The researcher assumes that if the biophysical environment is conducive to intensification, rainfed rice production systems in other parts of Asia may also change overtime and acquire the essential features of the production systems of Ilocos Norte where the experiments were conducted. Moreover, production systems will be commercialized and diversified as access to market improves. Thus, this production system can be a model for other areas and countries that have similar characteristics with that of the province where the experiments were conducted.

Characteristics of the area
Ilocos Norte has four major ecosystems but most of the agricultural activities are concentrated in the central lowlands. Rice is the most common crop during the rainy season and planted in about 60,000 ha. The province practices a highly diversified cropping system during the dry season. The farmers grow various food and cash crops such as tobacco, garlic, mungbean, onion, sweet pepper and tomato. Melon, vegetables and corn are sometimes planted as monocrop or intercrop. All these are watered from groundwater irrigation. The farmers intensify their production system by applying greater amounts of inorganic fertilizer, irrigation and pesticides to the cash crops.

The cropping patterns practiced include: rice-tomato-corn; rice-garlic-mungbean; rice-mungbean-corn; rice-sweet pepper-corn; rice-tobacco; rice-garlic-corn; rice-tomato; rice-pepper; and rice-garlic. This sytem intensifies the use of the land and may not be sustainable if the farmers do not understand what happens after each crop.

What's in the cropping system?
"At the start, we characterized the nitrogen dynamics of the different cropping systems and found that there is too much nitrate left after each crop. While this nitrogen can also be lost in the atmosphere, most of it is leached down," Dr. Agustin explained.
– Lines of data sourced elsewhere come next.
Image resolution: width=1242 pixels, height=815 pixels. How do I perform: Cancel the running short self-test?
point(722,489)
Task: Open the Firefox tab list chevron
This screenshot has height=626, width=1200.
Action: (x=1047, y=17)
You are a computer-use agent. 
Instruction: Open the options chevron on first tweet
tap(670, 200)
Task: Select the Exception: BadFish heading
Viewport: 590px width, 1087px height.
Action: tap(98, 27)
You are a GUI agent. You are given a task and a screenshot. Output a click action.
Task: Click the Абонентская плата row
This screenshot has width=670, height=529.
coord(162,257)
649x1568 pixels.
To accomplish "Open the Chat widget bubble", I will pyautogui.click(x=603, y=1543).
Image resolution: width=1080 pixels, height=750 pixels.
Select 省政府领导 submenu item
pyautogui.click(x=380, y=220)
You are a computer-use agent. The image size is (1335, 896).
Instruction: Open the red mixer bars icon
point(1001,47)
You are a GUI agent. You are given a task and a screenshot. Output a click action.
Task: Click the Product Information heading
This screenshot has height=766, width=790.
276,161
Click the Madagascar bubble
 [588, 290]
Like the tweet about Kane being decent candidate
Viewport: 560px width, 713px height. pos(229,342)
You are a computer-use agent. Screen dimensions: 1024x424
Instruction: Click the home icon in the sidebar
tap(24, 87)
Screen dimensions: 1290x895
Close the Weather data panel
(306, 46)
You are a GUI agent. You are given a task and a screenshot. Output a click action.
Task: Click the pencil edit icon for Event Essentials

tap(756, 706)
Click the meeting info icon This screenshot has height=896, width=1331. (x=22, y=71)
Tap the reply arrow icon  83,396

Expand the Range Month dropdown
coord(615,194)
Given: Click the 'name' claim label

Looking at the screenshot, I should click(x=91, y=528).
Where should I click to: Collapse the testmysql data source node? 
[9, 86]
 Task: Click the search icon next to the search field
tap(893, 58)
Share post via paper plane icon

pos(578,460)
"Our problem, therefore, is to prevent the downward movement of nitrate so that it does not contaminate our groundwater. There is one barangay that is planting pepper after rice and the farmers fertilize their plants weekly, so you just imagine how much fertilizer that is. In the next study, we planted nitrate catch crops that would use the nitrogen left after rice or during the dry to wet transition period (DWTP). We tried corn, indigo, and mungbean. We found that corn efficiently used the fertilizer at the upper layer of the soil at 15 to 30 days after planting and indigo at the lower layer beyond 30 days after planting. Indigo, however, can not give the farmers any income so they may not like to plant it. But if we can only convince them that this is a good source of nitrogen for their rice and can enhance soil texture then this can help in sustaining agriculture," Dr. Agustin relates.

Dr. Agustin recommends the planting of both corn and indigo to reduce the leaching of nitrate during the entire DWTP.

"Finally, we wanted to reduce the nitrogen input for pepper because we are bothered by our observation of 'blue babies' in the test area for pepper, thus, our third study. And truly, we found that the farmers were applying too much fertilizer uselessly. Their fertilizer rates ranged from 133 kg to 366 kg per hectare. There is no reduction in the pepper yield even if the farmers only applied 266 kg per hectare," Dr. Agustin concludes. "We wish that the Department of Health will also get into the picture and find out the culprit in the 'blue baby' phenomenon in one of our test sites," she added.